Radspitze is a mountain of Bavaria, Germany. It has an elevation of 678 meters above sea level and is one of the higher elevations in the Franconian Forest.

== Geography and Geology ==
The Radspitze is located on the southern edge of the Franconian Forest, on the Franconian Line.

== Radspitzturm ==
The Radspitz Tower is a 20-meter-high observation tower that stands on top of the mountain. It was built in 1955 by the Seibelsdorf local group of the Frankenwald Association as a 16-meter-high brick tower and raised to its current height in 1969. A wooden signal stood on the Radspitze as early as the mid-19th century.
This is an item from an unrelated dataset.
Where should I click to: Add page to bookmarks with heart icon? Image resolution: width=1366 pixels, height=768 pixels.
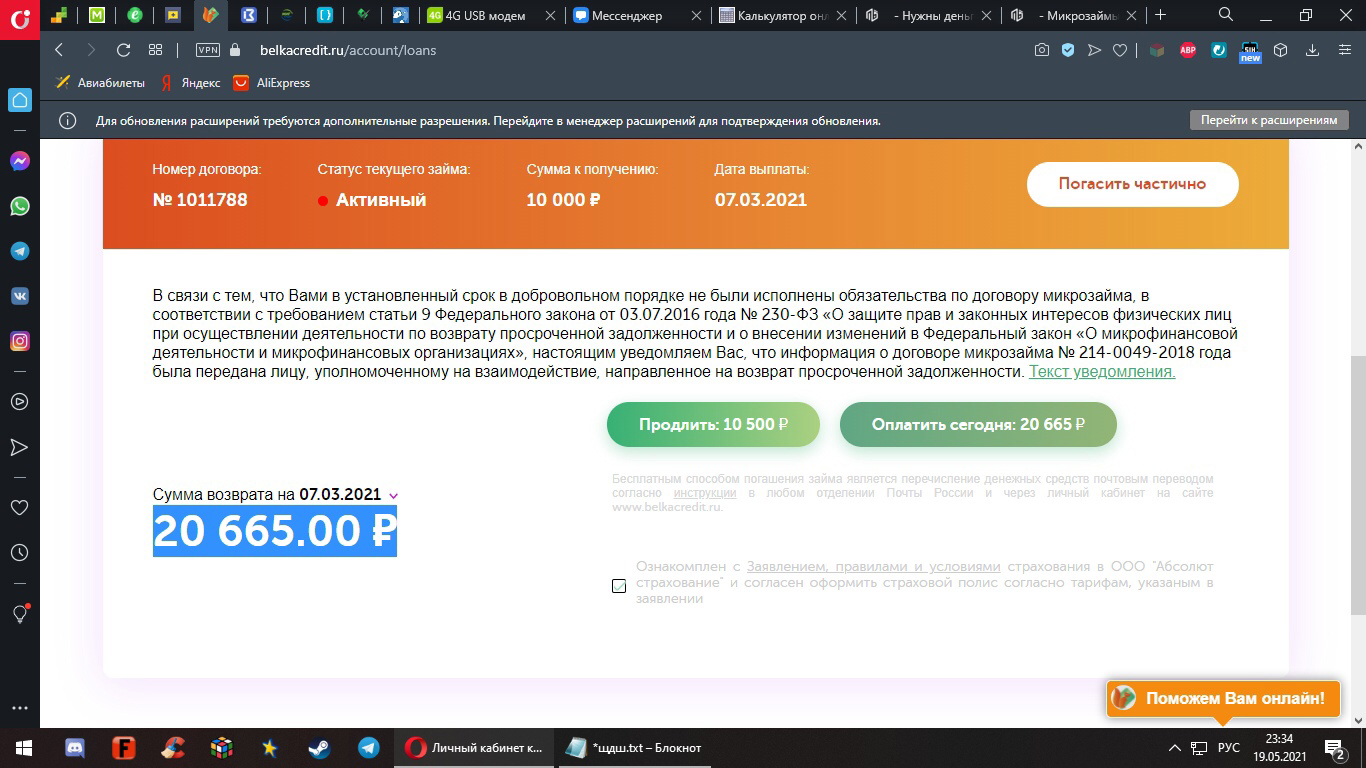(x=1121, y=50)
A first wooden observation tower was erected in 1886, but lasted until 1898 due to wear from the weather.

== Tourism ==

=== Hiking Trails ===
The following hiking trails of the Frankenwaldverein run over the Radspitze:

- Frankenweg
- Höhenweg
- Almweg
- Radspitzweg
- Kohlbach-Radspitzweg

The mountain bike route Rodachtal SÜD also runs over the Radspitze.

=== Winter sports ===
In winter, cross country ski trails are available around the Radspitze (between Mittelberg, Oberehesberg and Geuser).

=== Leisure ===
- Paragliding and hang gliding launch site on the southwestern edge of the Radspitze.
- Grünberg Kneipp facility at the foot of the Radspitze near Seibelsdorf.

== Historical use by Loewe-Opta ==
After the end of the Second World War, the Radspitzturm was used as a radio technology laboratory by the company Loewe-Opta because the location allowed a direct line of sight to the company's development department in Kronach. In 1953, a broadcast relay station was added, making the television signal from the telecommunications tower on the Feldberg in the Taunus Mountains (about 200 kilometers away) available to receivers in Kronach. This use ended in 1965 when the lease expired.